■ Work to be completed ■
Determine the count of lines in the following entries that contain the string "target". Write only the number.

■ Data in this exercise ■
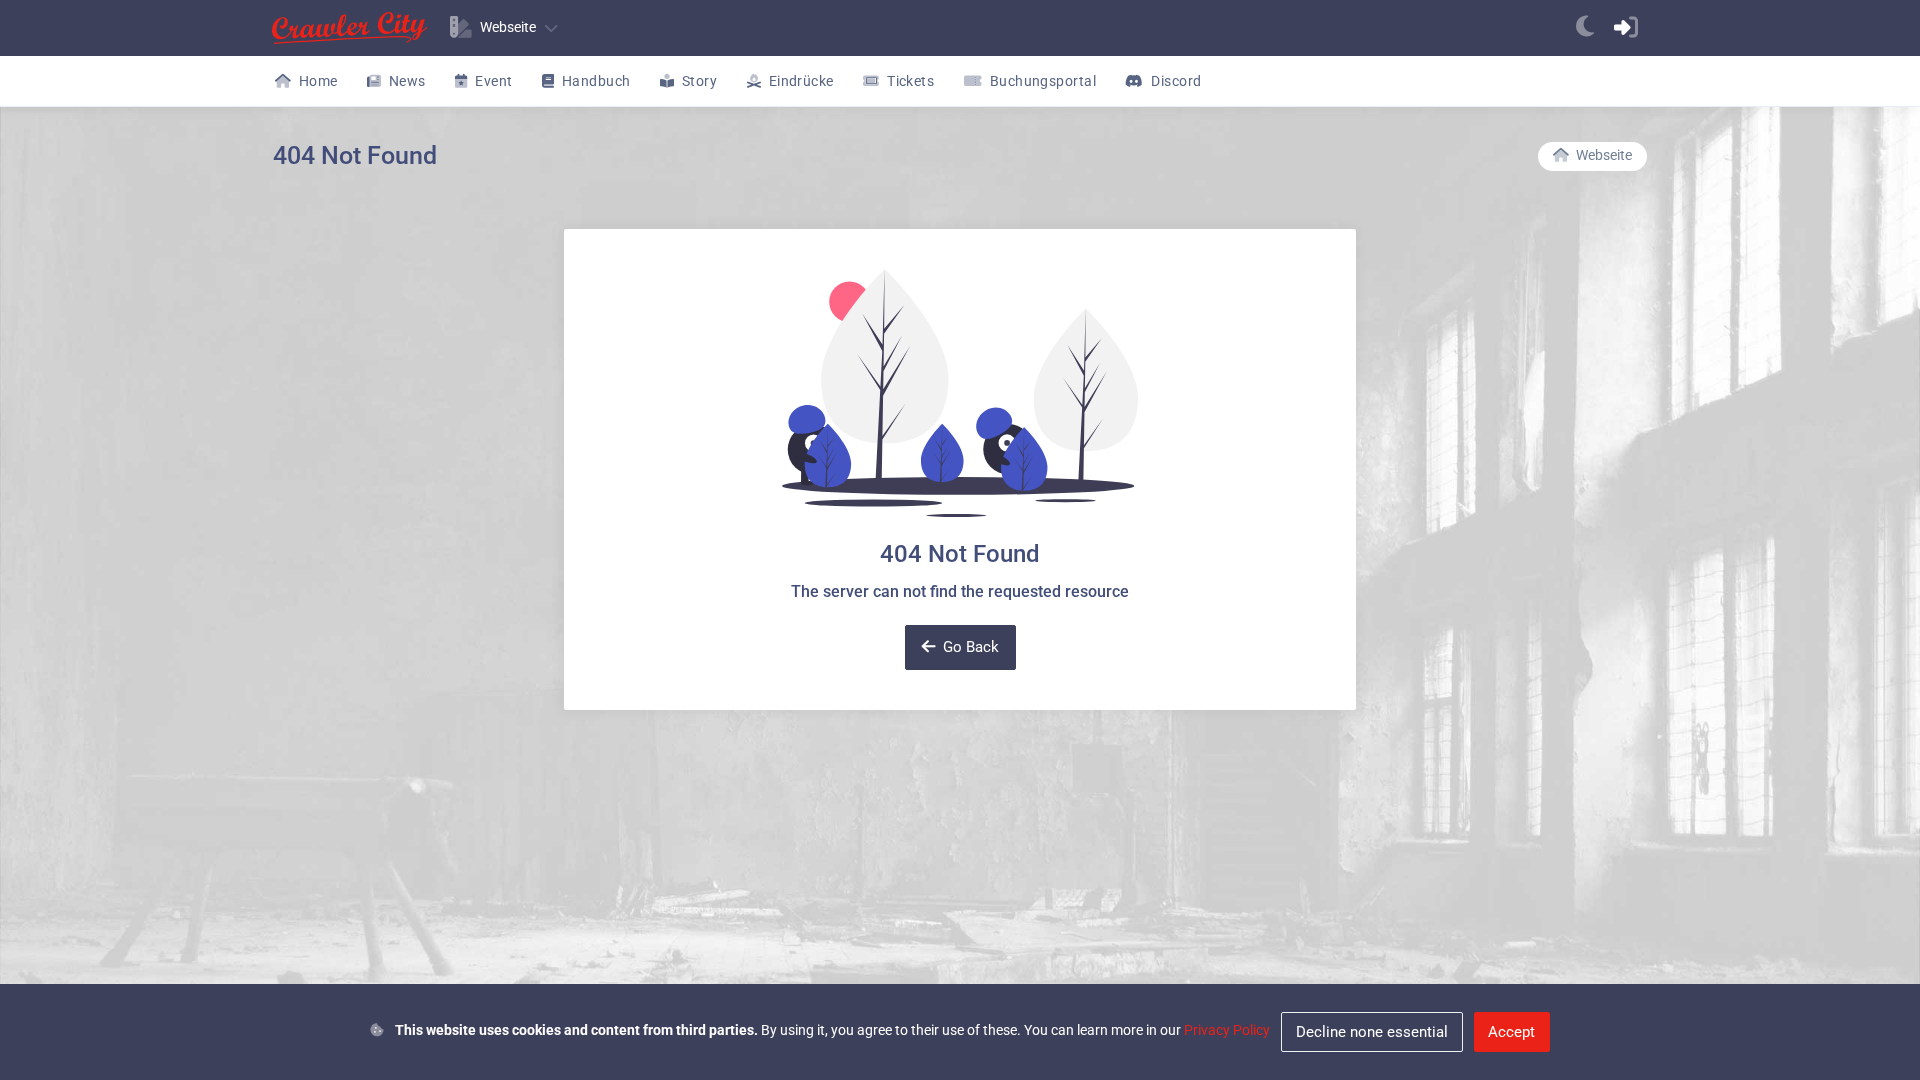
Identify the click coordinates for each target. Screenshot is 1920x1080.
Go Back (971, 647)
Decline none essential (1372, 1032)
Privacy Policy (1227, 1030)
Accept (1511, 1032)
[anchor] (1585, 28)
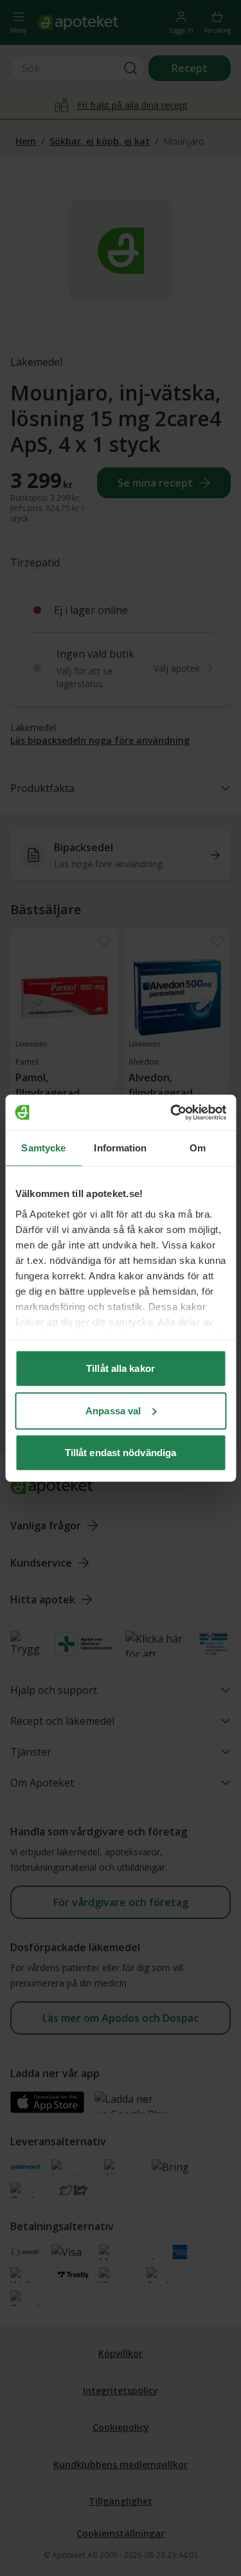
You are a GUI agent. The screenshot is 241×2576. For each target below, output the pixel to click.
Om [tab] (198, 1147)
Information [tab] (120, 1147)
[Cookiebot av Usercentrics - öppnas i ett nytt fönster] (171, 1112)
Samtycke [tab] (43, 1147)
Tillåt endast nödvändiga (120, 1452)
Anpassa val (113, 1410)
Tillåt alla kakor (120, 1368)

■ Answer section ■
2